Néanmoins, cette procédure possède des inconvénients de taille. En effet, il s’agit d’un processus long et coûteux, d’autant plus long si le « perdant » fait appel du jugement rendu et exerce ensuite un pourvoi en cassation. Une procédure judiciaire prend souvent des années afin d’être entièrement résolue. C’est la raison pour laquelle elle est très peu recommandée par le département juridique du Mailclub.
Incompétence du juge des référés
Par ordonnance du 14 septembre 2009, le juge des référés s’est déclaré incompétent et a opéré un renvoi devant les juges du fond.
En cas « d’urgence » ou « d’absence de contestation sérieuse », la victime a la possibilité d’agir par le biais d’une action en référé. Il s’agit d’une procédure rapide et simplifiée permettant au juge d’ordonner des mesures provisoires, telles qu’une expertise ou la suppression d’un nom de domaine litigieux. Toutefois, si les conditions du référé ne sont pas remplies, le juge des référés peut se déclarer incompétent au profit de la juridiction du fond. En pratique, il est très difficile de saisir le juge des référés qui, la plupart du temps, se déclare incompétent et, par conséquent, opèrera un rallongement de la procédure.
Dans cette hypothèse, la victime devra agir au fond, soit par le biais d’une action en contrefaçon si elle possède une marque distinctive enregistrée, soit par le biais d’une action en concurrence déloyale et parasitaire si la validité de sa marque est susceptible d’être contestée (si elle apparaît comme étant la désignation usuelle et nécessaire du produit ou du service par exemple) ou si la victime ne possède pas de marque enregistrée mais possède tout de même des signes distinctifs antérieurs au nom de domaine litigieux.
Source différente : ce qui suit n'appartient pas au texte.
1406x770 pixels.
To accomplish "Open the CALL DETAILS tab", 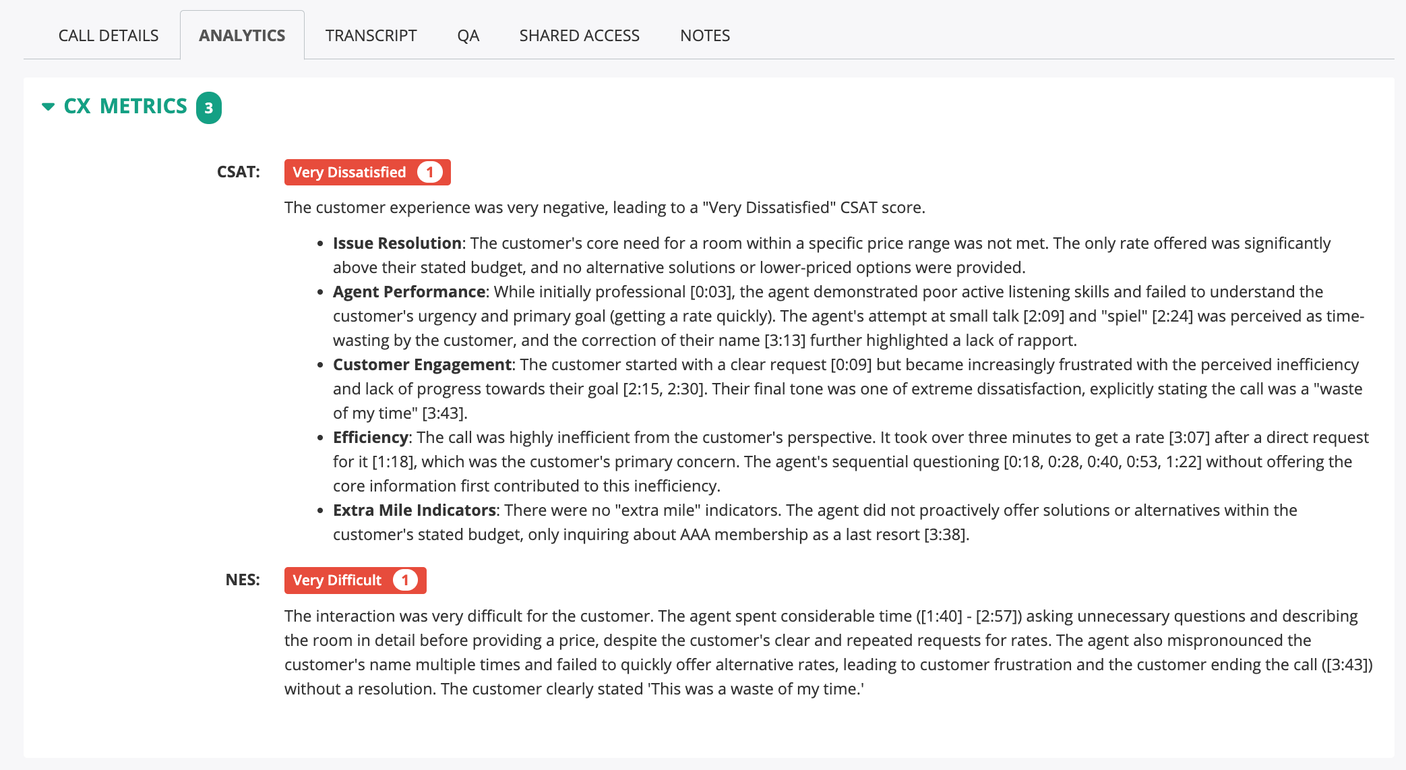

En l’espèce, la Société « RENT A CAR » a préféré agir sur le fondement de la concurrence déloyale et parasitaire, probablement par peur de voir une action en nullité engagée contre sa marque du fait de son caractère générique.
Ainsi, pour prouver l’existence d’une situation de concurrence déloyale et parasitaire, la requérante doit prouver, conformément à l’article 1382 du Code civil, l’existence d’une faute, d’un dommage et d’un lien de causalité entre la faute et le dommage.
Jugement de première instance du 30 septembre 2012
Par jugement du 30 septembre 2012, le Tribunal de Grande Instance de Paris a fait interdiction à la Société « RENT A CAR CLASSIC » de poursuivre ses agissements, lui a ordonné sous astreinte de changer de dénomination sociale, de transférer à la requérante les noms de domaine litigieux suivants : « rentacarclassic.com », « rentacarclassic.org », « rentacarclassic.net » et « rentacarclassic.co.uk », et de lui verser la somme de 8.000 euros à titre de dommages et intérêts.
Il a toutefois débouté la requérante de sa demande tendant à transférer le nom de domaine « rentacarclassic.fr » à son profit. C’est la raison pour laquelle la Société « RENT A CAR » a fait appel du jugement.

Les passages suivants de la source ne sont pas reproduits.